■ MATERIAL TO PROCESS:
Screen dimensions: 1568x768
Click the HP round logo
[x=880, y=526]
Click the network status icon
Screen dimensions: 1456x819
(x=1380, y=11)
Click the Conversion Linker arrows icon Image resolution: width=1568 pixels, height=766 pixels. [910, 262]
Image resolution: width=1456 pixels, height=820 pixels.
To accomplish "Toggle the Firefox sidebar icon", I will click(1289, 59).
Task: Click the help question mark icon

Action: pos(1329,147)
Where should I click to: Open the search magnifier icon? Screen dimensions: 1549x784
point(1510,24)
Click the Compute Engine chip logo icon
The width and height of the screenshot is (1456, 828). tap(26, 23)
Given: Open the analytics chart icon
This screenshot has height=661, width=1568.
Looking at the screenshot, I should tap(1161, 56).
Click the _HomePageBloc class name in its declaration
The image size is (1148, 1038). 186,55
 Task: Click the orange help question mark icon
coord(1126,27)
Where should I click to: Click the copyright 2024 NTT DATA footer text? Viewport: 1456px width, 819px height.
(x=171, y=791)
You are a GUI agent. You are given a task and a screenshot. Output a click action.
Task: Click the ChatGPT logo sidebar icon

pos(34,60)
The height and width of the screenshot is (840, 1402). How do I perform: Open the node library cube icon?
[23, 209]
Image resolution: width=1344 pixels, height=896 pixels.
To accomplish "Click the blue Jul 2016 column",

■ WORK REQUIRED:
For the entries above, say how many lines contain the word "pixels", giving the number alone.

■ RESPONSE AREA:
3